A MJRAPI decree specifies that any religious activities taking place outside the hours of 6 a.m. to 9 p.m., or outside of registered places of worship, require prior authorization from the MJRAPI. The decree prohibits religious acts or preaching within private residences if those acts involve people who do not live there. Foreign religious representatives or authorities must obtain advance permission from the MJRAPI to participate in religious activities. The decree exempts the Catholic Church.
The government recognizes official documents issued by authorized religious groups, such as birth certificates and marriage certificates.
The constitution states individuals are free to study religion in schools and may not be forced to study a faith other than their own. Catholic religious classes are part of the public school curriculum, but with a note from a leader of another religious group, such study may be replaced by non-Catholic religious study, or by a recess.
The country is a party to the International Covenant on Civil and Political Rights.
While the government routinely granted religious groups permission for any activities outside of places of worship, except in private homes, it usually denied permits to hold activities outside of the prescribed hours of 6 a.m. to 9 p.m. All religious groups, including small Bahai and Jewish groups, were allowed to hold services as long as they finished before 9 p.m. and did not disturb the peace. Evangelical Christian groups continued to hold activities outside the prescribed period. The authorities routinely issued permits for proselytism. Religious leaders said door-to-door proselytism occurred without incident.

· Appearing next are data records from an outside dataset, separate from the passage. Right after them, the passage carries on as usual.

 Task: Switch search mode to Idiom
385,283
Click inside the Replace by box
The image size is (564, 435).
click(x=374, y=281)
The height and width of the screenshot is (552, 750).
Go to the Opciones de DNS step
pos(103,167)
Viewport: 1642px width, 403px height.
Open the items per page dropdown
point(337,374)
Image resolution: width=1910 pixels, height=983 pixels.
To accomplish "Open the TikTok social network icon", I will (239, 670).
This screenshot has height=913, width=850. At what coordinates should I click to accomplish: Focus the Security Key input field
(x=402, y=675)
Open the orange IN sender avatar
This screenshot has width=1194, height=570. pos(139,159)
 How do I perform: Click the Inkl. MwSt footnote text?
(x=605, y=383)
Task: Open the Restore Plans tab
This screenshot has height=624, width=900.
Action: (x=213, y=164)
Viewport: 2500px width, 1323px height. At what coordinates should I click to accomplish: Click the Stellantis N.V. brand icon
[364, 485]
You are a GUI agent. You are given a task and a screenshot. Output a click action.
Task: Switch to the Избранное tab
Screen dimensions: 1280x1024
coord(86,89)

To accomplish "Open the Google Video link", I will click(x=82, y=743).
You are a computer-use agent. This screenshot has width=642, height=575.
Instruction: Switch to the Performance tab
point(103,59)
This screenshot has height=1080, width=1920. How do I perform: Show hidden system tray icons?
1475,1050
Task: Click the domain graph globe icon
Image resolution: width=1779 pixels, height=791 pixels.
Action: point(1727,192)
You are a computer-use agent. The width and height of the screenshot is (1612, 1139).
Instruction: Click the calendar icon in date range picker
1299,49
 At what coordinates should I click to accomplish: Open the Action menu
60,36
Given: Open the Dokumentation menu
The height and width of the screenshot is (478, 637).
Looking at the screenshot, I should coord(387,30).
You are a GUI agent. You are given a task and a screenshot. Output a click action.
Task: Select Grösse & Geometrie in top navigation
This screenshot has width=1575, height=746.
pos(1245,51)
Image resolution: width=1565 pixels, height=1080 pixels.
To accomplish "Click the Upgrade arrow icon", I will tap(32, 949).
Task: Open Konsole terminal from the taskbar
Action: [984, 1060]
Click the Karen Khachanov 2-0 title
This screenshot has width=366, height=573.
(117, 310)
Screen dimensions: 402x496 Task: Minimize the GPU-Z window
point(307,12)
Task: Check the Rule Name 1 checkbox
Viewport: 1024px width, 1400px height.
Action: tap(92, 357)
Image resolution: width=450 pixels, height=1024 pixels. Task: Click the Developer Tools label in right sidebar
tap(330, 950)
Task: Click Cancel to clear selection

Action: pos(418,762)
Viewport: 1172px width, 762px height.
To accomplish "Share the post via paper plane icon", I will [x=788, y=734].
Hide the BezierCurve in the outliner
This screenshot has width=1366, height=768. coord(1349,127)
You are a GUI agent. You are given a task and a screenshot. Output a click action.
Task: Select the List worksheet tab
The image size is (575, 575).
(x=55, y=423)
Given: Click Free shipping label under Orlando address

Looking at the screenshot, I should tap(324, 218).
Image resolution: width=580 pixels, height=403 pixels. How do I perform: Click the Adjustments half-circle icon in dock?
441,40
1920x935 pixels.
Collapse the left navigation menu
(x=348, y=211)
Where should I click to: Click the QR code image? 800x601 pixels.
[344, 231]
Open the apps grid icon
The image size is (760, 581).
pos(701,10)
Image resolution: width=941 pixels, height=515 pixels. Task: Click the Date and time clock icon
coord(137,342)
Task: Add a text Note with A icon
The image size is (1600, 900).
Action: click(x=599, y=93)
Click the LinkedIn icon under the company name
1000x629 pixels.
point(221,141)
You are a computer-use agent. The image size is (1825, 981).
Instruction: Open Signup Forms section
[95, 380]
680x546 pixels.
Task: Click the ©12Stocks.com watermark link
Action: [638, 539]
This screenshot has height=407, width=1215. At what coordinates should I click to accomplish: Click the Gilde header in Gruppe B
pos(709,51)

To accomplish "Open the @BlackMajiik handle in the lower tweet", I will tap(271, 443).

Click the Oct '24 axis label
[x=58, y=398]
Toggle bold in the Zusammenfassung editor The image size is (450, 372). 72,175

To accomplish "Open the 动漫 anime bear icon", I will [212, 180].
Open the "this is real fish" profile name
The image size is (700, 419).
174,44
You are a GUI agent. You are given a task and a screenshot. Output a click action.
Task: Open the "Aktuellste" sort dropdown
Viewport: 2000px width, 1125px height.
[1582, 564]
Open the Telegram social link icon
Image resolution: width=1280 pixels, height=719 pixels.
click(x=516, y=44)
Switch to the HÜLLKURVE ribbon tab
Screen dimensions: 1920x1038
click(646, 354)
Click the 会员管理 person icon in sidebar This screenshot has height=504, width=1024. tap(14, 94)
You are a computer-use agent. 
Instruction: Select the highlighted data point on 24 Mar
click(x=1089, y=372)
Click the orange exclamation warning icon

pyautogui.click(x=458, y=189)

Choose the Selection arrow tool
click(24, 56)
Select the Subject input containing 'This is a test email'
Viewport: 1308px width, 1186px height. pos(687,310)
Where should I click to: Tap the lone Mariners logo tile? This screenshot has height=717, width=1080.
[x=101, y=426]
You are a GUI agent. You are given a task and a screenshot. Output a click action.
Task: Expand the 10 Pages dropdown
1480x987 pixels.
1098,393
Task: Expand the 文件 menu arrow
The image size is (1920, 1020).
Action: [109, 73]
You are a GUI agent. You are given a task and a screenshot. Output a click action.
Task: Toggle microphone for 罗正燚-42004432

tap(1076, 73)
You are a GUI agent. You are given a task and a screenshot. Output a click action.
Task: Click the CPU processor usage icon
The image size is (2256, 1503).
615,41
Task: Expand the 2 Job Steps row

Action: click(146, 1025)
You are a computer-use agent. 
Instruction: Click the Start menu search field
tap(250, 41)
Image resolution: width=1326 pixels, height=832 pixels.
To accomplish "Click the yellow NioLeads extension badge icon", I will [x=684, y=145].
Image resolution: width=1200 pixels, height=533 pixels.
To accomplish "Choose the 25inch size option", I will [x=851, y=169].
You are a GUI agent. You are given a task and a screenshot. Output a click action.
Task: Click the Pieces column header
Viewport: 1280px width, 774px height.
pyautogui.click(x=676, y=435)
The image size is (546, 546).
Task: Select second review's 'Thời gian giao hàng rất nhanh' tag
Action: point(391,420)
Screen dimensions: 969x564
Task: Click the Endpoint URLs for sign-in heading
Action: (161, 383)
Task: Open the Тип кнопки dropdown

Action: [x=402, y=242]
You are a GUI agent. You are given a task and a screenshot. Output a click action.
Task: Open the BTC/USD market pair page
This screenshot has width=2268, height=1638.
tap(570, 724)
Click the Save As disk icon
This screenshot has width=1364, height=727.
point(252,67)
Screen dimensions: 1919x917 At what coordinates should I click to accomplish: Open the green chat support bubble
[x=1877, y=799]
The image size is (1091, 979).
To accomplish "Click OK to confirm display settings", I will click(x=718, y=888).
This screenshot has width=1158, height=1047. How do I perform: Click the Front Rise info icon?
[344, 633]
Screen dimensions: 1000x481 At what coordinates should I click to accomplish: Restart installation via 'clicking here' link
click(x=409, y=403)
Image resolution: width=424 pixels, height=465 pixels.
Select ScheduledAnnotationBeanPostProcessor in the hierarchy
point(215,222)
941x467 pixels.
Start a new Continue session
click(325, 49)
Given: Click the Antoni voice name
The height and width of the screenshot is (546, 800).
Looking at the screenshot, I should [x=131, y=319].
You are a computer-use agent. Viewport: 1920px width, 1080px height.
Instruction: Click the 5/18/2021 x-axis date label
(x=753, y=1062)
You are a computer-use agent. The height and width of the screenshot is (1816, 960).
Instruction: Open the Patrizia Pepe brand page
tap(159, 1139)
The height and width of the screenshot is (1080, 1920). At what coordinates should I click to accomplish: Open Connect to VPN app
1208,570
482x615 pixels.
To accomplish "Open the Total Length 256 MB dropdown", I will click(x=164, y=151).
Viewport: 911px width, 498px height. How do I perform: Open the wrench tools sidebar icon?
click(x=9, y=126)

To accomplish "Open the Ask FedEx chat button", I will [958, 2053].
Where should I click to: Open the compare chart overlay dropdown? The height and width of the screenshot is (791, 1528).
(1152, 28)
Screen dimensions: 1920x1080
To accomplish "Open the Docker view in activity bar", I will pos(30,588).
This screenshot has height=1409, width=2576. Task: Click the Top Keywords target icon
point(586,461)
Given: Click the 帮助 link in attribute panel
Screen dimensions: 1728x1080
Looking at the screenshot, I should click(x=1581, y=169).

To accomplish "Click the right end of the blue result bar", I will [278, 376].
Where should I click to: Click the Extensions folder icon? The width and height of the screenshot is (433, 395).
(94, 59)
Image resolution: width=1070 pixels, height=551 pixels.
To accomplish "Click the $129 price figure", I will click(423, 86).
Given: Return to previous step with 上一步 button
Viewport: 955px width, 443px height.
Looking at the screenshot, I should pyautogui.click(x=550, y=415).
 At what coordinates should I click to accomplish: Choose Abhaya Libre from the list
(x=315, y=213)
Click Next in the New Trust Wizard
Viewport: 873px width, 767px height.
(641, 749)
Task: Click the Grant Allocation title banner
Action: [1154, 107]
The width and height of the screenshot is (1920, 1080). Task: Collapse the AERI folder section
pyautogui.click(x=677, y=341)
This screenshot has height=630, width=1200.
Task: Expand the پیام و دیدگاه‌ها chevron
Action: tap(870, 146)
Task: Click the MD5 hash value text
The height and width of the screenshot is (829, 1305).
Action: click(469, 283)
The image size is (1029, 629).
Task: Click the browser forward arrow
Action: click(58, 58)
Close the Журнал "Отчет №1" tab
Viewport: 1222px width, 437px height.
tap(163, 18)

Foreign evangelical missionaries were required to obtain residency permits to remain in the country. Evangelical Christians reported the permits were prohibitively expensive, leading some missionaries to risk the consequences of not obtaining or renewing such permits. The local police reportedly enforced the requirement with threatened deportation and requested a small bribe as an alternative. There were no deportations reported. The residency permits were not required for Catholic missionaries.
Protestant groups, including the Reformed Church, Seventh-day Adventists, Assemblies of God, Baptists, and other evangelical Christians operated primary and secondary schools. These schools had to be registered with the government and fulfill standard curriculum requirements.
Catholic masses were a normal part of all major ceremonial functions, such as National Day on October 12 and the President’s Birthday on June 5. Catholic leaders met publicly with government officials and were usually the only religious leaders to do so. Catholic and Reformed Church leaders were often seated in preferred locations at official functions. On May 28, President Teodoro Obiang Nguema Mbasogo opened the new Catholic Church of Our Lady of Bisila, which was totally financed by the government, on the mountain peak above Malabo.
The President of the Federation of Evangelical Churches stated that its annual Easter procession went smoothly and without any intervention from the police. In previous years, the national police initially tried to stop the procession, but the event was allowed to proceed after proof of government authorization.
Some non-Catholics who worked for the government continued to report that their supervisors strongly encouraged participation in religious activities related to their government positions, including attending Catholic masses. Government officials stated they were expected to attend the president’s birthday Mass at the Catholic Church.